▶ [指定任务 A]:
请列出两数之和文本的示例中 nums 数组包含的全部数值。
▶ [指定任务 B]:
将两数之和文本中从“You may assume”开始、到“return [0, 1].”结束的部分重写一遍，把其中的“nums”改成“arr”。

#### 文本块 ####

[LeetCode]1. Two Sum两数之和

Given an array of integers, return indices of the two numbers such that they add up to a specific target.

You may assume that each input would have exactly one solution, and you may not use the same element twice.

Example:

Given nums = [2, 7, 11, 15], target = 9,

Because nums[0] + nums[1] = 2 + 7 = 9,
return [0, 1].

这题要求找出一个序列中是否存在和为一个给定值的两个元素，比如[2,7,11,15]给定9，那么就是下标0,1的两个元素。我们可以使用2层循环来暴力求解，但是这样复杂度就是O(n^2)，所以我们使用map来解决这个问题，一般的map存放key-value,这次我们反过来，放value-key,这样可以通过map.containsKey(target-nums[i])来判断这个元素能否和已经在map中的元素组成target

public class Solution {
    public int[] twoSum(int[] nums, int target) {
        int[] res=new int[2];
        HashMap<Integer,Integer> map=new HashMap<Integer,Integer>();
        for(int temp=0;temp<nums.length;temp++) {
            if(map.containsKey(target-nums[temp])) {
                res[0]=map.get(target-nums[temp]);
                res[1]=temp;
                break;
            }
            map.put(nums[temp], temp);
        }
        return res;
    }
}

python中直接使用字典来完成

class Solution(object):
    def twoSum(self, nums, target):
        map = {}
        for i in range(len(nums)):
            if target - nums[i] in map:
                return [map[target - nums[i]], i]
            map[nums[i]] = i

#### 数据集 ####

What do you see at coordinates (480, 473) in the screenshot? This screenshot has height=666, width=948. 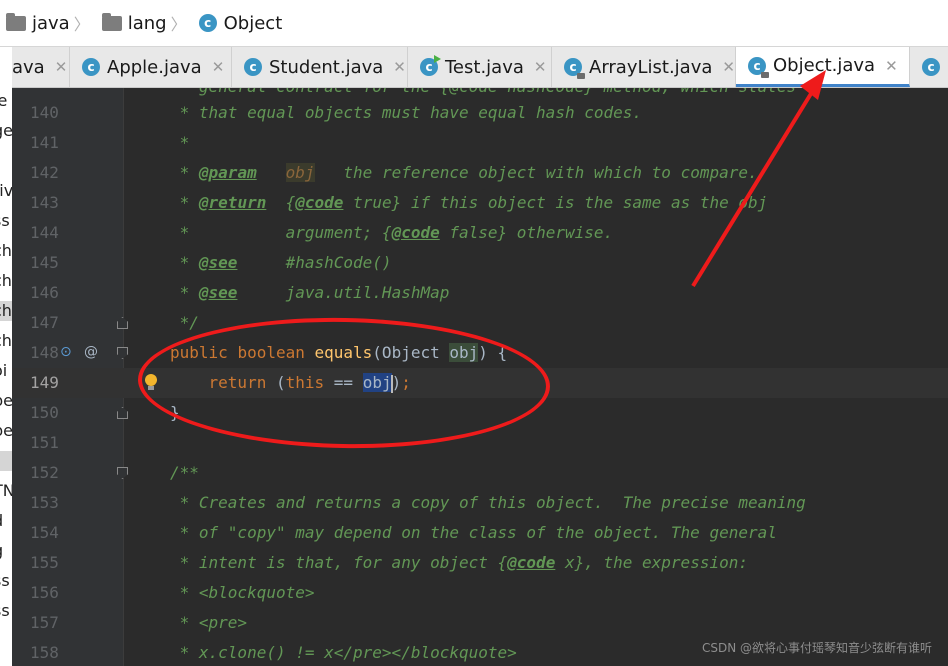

####
#### 数据集 ####

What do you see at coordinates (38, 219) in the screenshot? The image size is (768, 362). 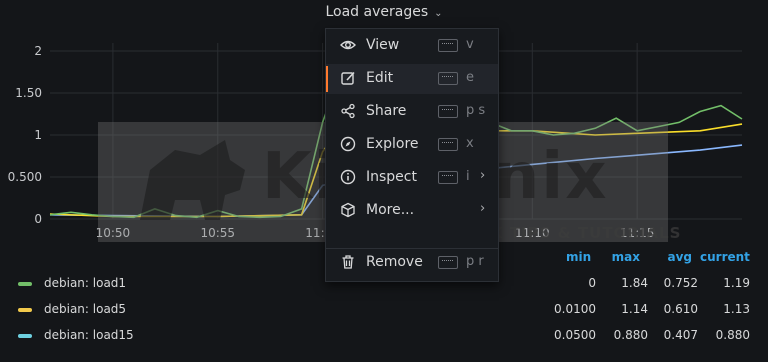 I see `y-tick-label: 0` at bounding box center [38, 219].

####
#### 数据集 ####

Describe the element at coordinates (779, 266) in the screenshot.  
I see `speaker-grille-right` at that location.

####

▶ [作答区 A]:
2、7、11、15

▶ [作答区 B]:
You may assume that each input would have exactly one solution, and you may not use the same element twice.

Example:

Given arr = [2, 7, 11, 15], target = 9,

Because arr[0] + arr[1] = 2 + 7 = 9,
return [0, 1].